• 資料への設問:
• a. 中村神父のメールを2文で要約してください。
• b. 中村神父のメールで、筆者が3蜜神話の中でも特に腹を立てているのは何に対してですか。
• c. 中村神父のメールに添えられた「六甲春秋 16 季節の移りかわり」を、最後の文の後から書き継いでください。

中村神父メール   20/09/23


お元気ですか。
3蜜神話に腹を立てています。中でもマスク信仰に対して。

自粛の名のもとに、自ら好き好んで萎縮し 世間一般の同調して外出も控えるとか、愚かなこと。
不要であるか不急であるかを 決めるのはただ俺様のこと。 
長生きしても碌なことがない、生きていても 何の意味も値打ちもないと豪語していた者が、
コロナでは死にたくないなどと言って 家に閉じこもっているのは見苦しいかぎり。

コロナの終息や 患者数がゼロになる日を 夢見るのではなく、むしろ真剣に共存を考えるべきだと思いますが。
風邪やインフルとおなじように。 年寄りは早々に退場し、若い人たちに後を任せては。

幸いな秋風を喜び祝いながら、一文を書きお送りします。
どうぞ、お達者で。





六甲春秋 16 季節の移りかわり

先週は大げさな台風予想・特別警報が ものの見事にハズレ、
日本列島の全域に 恵みの雨がもたらされた。
その日を境に、秋の訪れが身近に感じられるようになった。

• 提供データ:
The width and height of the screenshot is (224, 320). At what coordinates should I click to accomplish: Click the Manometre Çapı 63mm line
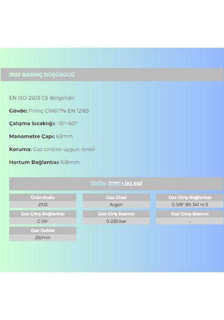pyautogui.click(x=41, y=136)
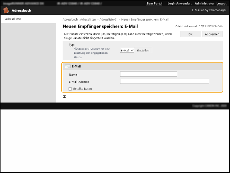Click the Logout link
The height and width of the screenshot is (173, 230).
(221, 3)
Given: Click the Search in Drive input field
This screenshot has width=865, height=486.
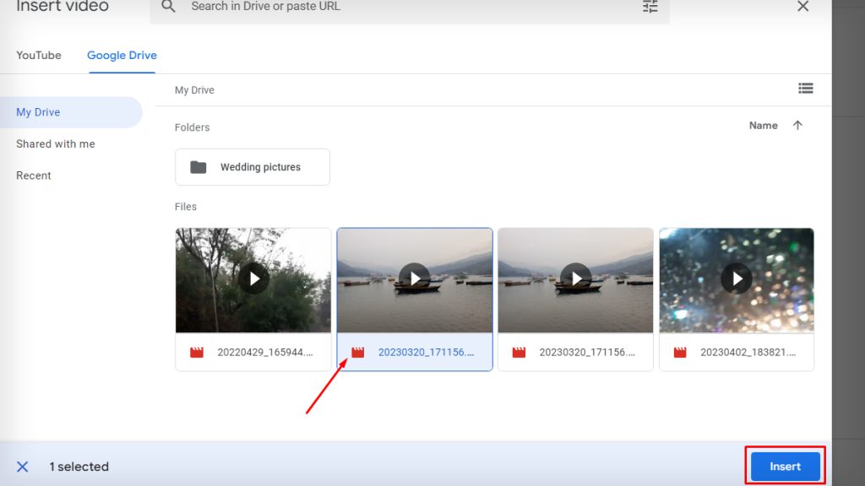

• 設問別の解答:
• a. 筆者は3蜜神話、中でもマスク信仰に腹を立てており、自粛の名のもとに外出を控えるのは愚かだとし、コロナの終息を夢見るより風邪やインフルと同じように共存を真剣に考えるべきだと述べている。添えられた一文「六甲春秋 16 季節の移りかわり」では、大げさな台風予想が外れて日本列島の全域に恵みの雨がもたらされ、その日を境に秋の訪れが身近に感じられるようになったと書かれている。

• b. マスク信仰です。

• c.
もう何十年前になるのか、私はサンクト・クララ大学に滞在したことがあった。
二、三日の間は好天気を喜び称えていたが、来る日も来る日も お天気続きで
かえって身体の調子が狂ってしまい、雨風や曇り日を 待ちわびるようにもなったものだ。

日本には有難いことに、四つの季節が画然とめぐり訪れる。
汗まみれになって猛暑に耐えていた日々が、今では懐かしいほどだ。
朝夕と日中の気温格差が大きくなり、吹き抜ける風に思わず 木枯らし厳しさを思い出した。

今まで 大きな木陰で教会の庭を覆い包んでくれた桜の木は、
もう黄色の朽ち葉が 日毎に増えて散るようにもなった。
これからの4か月余り、落ち葉掻きに 励んでくださる方々の忍耐が大いに試される。

日本的な心情や「もののあわれ」といった情操や情念からいえば、時節の移り変わりの中、
花鳥風月のたたずまいに じかに感応することなしには、人生の歩みの重さも、生きる喜びも
哀歓の情も乏しくなるのではないか。

日本人がキリスト者になるとは 何を意味するのか。
大自然のイノチの営みに超然と立ち構え、外界の変化に一喜一憂することなく恬淡として、
我関せずの平静さこそ キリスト者の理想なのか。
ここで当然のことながら、規範・理想となるのはギリシャやローマの世界ではなく、
ひとえにイエスの生き方、イノチあるもの・代わりゆく者への彼の関り方である。

このような問題意識をもって福音書に、イエスの心・イエスの生きざまを 尋ねたいものだ。
「たとえ話」の背後に、イエスの眼差しや心配りが あらわに読み取れるのでは。
フランシスコ教皇は、「すべてのイノチあるもの」に配慮する祈りの月間を呼びかけた。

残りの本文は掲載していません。